Compared with laparoscopic surgery, robot-assisted surgery has been considered to be more delicate and less invasive and should be superior to laparoscopic surgery in terms of controlling intraoperative bleeding and blood transfusion rate. However, the results of this study showed no statistically significant difference between the two groups in terms of EBL (200 ml in the RAPN group and 150 ml in the LPN group, P=0.152) and transfusion rate (1 case in the RAPN group and 3 cases in the LPN group, P=0.603). The reason for this result may be related to the following three factors: 1) laparoscopic surgery was performed earlier in our hospital and partial nephrectomy occurred at a very mature stage; 2) the sample size of this study was small, so the data were not sufficient to show the difference between the two groups. In both groups, the surgical approach was not changed intraoperatively. After surgery and for clinical improvement, one patient in the LPN group was treated with blood transfusion due to excessive bloody drainage, and one patient in the RAPN group was treated with medication for incisional infection. There was one case of tumor recurrence during the follow-up period in both groups, and the difference was not statistically significant (P=1) .
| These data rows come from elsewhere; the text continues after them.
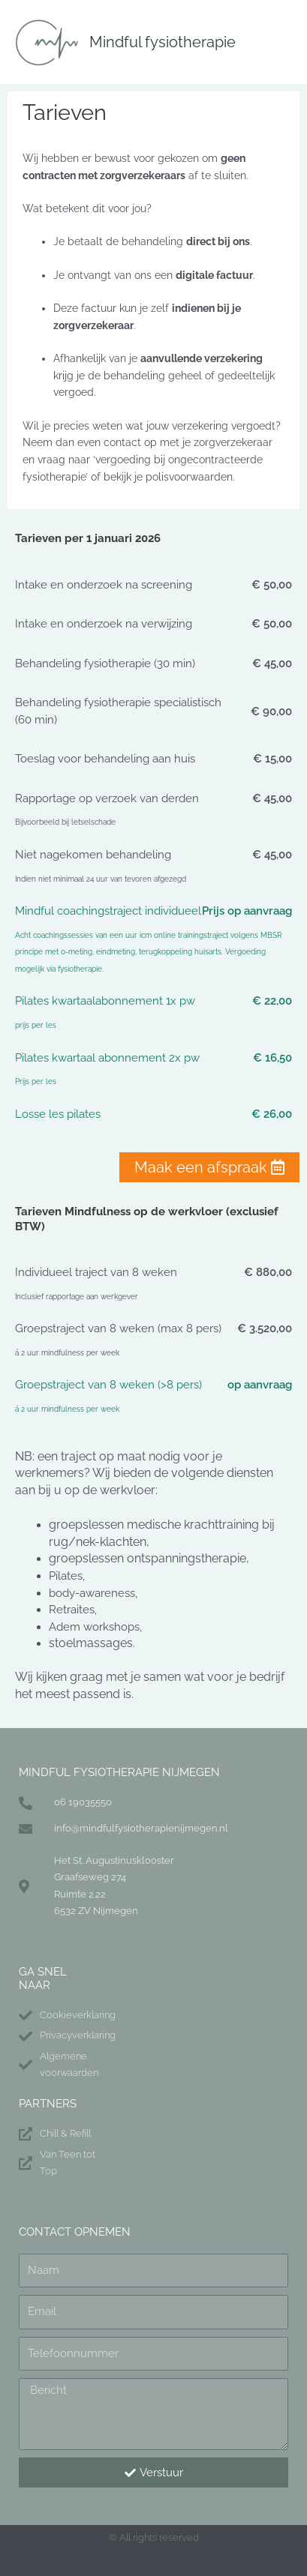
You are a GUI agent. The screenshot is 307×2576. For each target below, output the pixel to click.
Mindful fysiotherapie (162, 42)
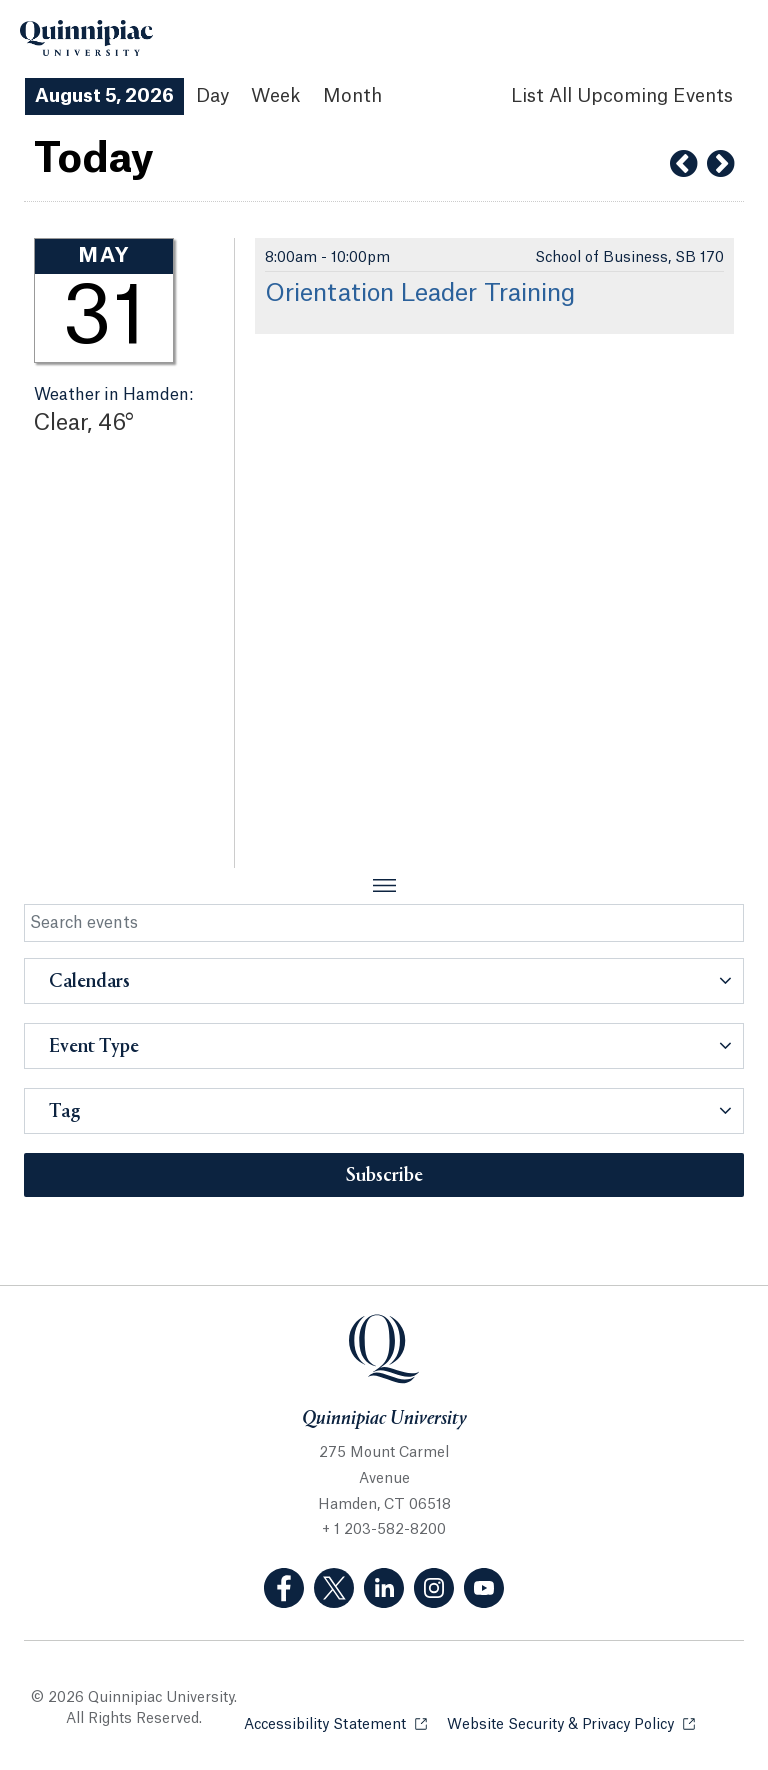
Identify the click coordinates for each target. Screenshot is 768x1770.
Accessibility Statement (335, 1723)
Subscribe (384, 1176)
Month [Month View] (352, 96)
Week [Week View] (276, 96)
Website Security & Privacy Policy (571, 1723)
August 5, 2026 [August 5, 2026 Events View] (104, 96)
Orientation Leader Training (420, 294)
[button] (384, 981)
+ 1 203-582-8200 (384, 1530)
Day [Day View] (212, 96)
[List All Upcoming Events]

Overall, choosing either the RAPN or LPN surgical approach is safe and feasible for patients with central AMLs. However, this study has some limitations, including its status as a retrospective clinical study with some confounding bias. Although we matched for variables such as sex, age, BMI, laterality, tumor diameter, and RENAL score, there may still have been some potential selection bias or confounding factors. For key variables, such as serum creatinine and eGFR, the results of this study did not show statistically significant differences, probably due to the small sample size of the study. In addition, the data in this study were from a single center, and the procedures were performed by different primary surgeons. Despite these limitations, the present study is the first study conducted to date on central renal angiomyolipomas, and large-sample, multicenter, prospective, randomized studies are needed to validate our findings in the future.